** TASK INPUT **
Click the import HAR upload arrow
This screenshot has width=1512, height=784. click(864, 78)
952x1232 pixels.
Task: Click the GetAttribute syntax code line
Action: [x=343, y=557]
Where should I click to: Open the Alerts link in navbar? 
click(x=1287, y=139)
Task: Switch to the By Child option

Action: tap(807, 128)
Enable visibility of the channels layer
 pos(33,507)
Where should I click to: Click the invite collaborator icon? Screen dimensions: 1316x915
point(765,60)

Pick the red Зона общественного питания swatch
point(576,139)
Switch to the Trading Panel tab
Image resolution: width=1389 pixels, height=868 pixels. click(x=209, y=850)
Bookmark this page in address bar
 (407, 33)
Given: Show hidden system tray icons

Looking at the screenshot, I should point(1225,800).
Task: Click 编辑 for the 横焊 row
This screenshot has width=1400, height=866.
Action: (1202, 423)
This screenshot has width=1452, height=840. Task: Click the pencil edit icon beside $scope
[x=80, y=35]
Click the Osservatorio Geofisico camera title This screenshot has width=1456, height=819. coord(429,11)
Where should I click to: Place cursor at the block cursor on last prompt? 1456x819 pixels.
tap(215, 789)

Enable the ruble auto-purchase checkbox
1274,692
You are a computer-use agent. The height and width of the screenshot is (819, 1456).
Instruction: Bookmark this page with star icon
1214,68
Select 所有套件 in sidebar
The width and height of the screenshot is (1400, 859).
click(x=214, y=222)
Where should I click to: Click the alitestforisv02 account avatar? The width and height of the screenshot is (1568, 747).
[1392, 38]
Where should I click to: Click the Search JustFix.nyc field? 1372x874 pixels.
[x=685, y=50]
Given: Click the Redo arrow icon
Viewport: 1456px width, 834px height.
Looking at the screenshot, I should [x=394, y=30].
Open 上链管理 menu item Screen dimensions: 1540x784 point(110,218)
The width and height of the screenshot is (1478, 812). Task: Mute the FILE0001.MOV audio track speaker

** EXERCISE REQUIREMENTS **
All lines from the one that contains "Bookmark this page in address bar" to the last line above must be given again exactly, with both included and nothing added.

** RESPONSE **
Bookmark this page in address bar
 (407, 33)
Given: Show hidden system tray icons

Looking at the screenshot, I should point(1225,800).
Task: Click 编辑 for the 横焊 row
This screenshot has width=1400, height=866.
Action: (1202, 423)
This screenshot has width=1452, height=840. Task: Click the pencil edit icon beside $scope
[x=80, y=35]
Click the Osservatorio Geofisico camera title This screenshot has width=1456, height=819. coord(429,11)
Where should I click to: Place cursor at the block cursor on last prompt? 1456x819 pixels.
tap(215, 789)

Enable the ruble auto-purchase checkbox
1274,692
You are a computer-use agent. The height and width of the screenshot is (819, 1456).
Instruction: Bookmark this page with star icon
1214,68
Select 所有套件 in sidebar
The width and height of the screenshot is (1400, 859).
click(x=214, y=222)
Where should I click to: Click the alitestforisv02 account avatar? The width and height of the screenshot is (1568, 747).
[1392, 38]
Where should I click to: Click the Search JustFix.nyc field? 1372x874 pixels.
[x=685, y=50]
Given: Click the Redo arrow icon
Viewport: 1456px width, 834px height.
Looking at the screenshot, I should [x=394, y=30].
Open 上链管理 menu item Screen dimensions: 1540x784 point(110,218)
The width and height of the screenshot is (1478, 812). Task: Mute the FILE0001.MOV audio track speaker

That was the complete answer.